Trump’s not just another troll on social media. He’s the president. The secretaries of Defense and Transportation report directly to him. If Trump wanted answers, he’d be asking those guys. I’m sure they’d take his call, even after midnight.

Trump didn’t want answers. He’s a showman, framing the narrative around the tragedy. He needed to control the story from the start so that responsibility never fell to him.

Lydia Polgreen, a New York Times columnist, captured this perfectly Thursday morning while responding to Trump’s post.

“One of the paradoxes of Trump’s conception of the presidency: he somehow requires absolute and unchecked power, but also seems to think of himself as a passive, tut-tutting observer when the government over which he has that absolute power fails in any way,” Polgreen tweeted.

This is President Trump in times of tragedy

President Donald Trump takes questions at the White House on Jan. 30, 2025, after speaking about the midair collision between a passenger plane and a military helicopter.

As we often heard during Trump’s first term, this “is a feature, not a bug” in how he approaches challenges and culpability. This echoes back to how Trump treated the unfolding crisis of the COVID-19 pandemic during the final year of his first term.

Remember how he called news conference after news conference to bat away suggestions that he wasn’t doing enough while always deflecting liability elsewhere? Trump, in mid-March 2020, as COVID-19 was spreading, was asked if he took responsibility for delays in developing coronavirus tests.

“No, I don’t take responsibility at all,” Trump replied then as he attempted (and failed) to shift blame to “a set of circumstances” in which the virus developed and spread.

This is as close to the truth – as Trump sees it in his distorted vision of our world – as he gets. He can’t – ever – be to blame or accountable. The circumstances are always at fault.

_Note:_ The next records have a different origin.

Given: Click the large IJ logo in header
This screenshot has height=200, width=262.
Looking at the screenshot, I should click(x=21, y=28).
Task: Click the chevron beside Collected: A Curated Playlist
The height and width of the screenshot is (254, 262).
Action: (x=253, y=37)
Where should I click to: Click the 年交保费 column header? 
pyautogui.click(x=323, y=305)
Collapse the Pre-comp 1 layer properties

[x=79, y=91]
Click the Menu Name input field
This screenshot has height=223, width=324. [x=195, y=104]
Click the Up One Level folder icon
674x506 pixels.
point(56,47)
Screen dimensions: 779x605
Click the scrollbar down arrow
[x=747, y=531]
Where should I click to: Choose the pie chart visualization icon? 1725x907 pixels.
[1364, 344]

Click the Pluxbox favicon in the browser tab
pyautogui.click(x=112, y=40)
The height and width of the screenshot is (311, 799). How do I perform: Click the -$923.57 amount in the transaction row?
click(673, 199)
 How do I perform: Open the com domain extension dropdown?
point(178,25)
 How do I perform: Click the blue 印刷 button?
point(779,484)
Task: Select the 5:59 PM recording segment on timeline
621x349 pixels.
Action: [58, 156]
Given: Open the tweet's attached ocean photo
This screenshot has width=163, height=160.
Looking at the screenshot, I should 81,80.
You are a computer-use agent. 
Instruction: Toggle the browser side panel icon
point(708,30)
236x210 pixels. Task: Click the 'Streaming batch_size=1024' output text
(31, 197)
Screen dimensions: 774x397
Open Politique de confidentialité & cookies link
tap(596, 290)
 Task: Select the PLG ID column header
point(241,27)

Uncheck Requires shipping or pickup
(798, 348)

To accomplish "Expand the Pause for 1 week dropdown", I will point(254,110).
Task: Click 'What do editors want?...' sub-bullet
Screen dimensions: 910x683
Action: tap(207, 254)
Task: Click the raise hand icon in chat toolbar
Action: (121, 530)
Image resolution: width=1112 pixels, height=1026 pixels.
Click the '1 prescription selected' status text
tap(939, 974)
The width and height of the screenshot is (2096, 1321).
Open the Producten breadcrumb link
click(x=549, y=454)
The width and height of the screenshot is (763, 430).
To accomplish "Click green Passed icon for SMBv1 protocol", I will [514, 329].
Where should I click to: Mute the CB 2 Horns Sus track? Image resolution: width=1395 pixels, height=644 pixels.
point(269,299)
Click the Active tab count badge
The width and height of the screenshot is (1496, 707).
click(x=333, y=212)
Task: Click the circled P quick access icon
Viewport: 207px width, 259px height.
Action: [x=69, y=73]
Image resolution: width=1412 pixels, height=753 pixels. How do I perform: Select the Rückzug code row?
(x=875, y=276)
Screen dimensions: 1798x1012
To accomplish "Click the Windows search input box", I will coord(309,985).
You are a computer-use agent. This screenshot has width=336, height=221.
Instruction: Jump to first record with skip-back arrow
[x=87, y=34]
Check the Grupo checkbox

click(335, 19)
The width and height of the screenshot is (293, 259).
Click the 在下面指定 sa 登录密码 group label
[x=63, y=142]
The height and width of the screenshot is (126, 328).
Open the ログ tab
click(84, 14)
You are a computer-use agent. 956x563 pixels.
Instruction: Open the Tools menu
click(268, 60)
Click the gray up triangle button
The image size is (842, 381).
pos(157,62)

Trump’s administration wants the focus to be on anything besides them

And today’s circumstances are DEI because Trump had plenty of success on the campaign trail last year railing about the dangers of encouraging workplaces to hire people who don’t look exactly like him and his supporters.

Here, Trump tried to tap dance around liability but tripped up at his White House podium, blaming Obama and Biden for encouraging diversity in hiring at the FAA while insisting he wasn’t blaming the air traffic controllers on duty during Wednesday’s tragedy.

Trump also had trouble dealing with time as a linear concept: The FAA’s DEI policy was in place since 2013, when Obama was president, and was not rescinded during Trump’s first four years in office.

His pique came through loud and clear at that question – why can’t journalists grasp that anything wrong is always Obama’s or Biden’s fault?

To drive that point, Trump’s White House media team issued another statement with a headline that said he “wants the highest standards in Air Traffic Control.”

Don’t we all? But don’t we also want to know what happened here before jumping to judgment? Were the Army pilots to blame? Or the airline pilots? Or the air traffic controllers? Or some mix of all that?

Trump doesn’t know. If he had the facts to back up this unsubstantiated attack on DEI, he would have presented them from the podium Thursday.

All he has right now is your attention because that is focused on him because he’s in charge in a time of crisis. And Trump always needs someone else to blame when he’s in charge in a time of crisis.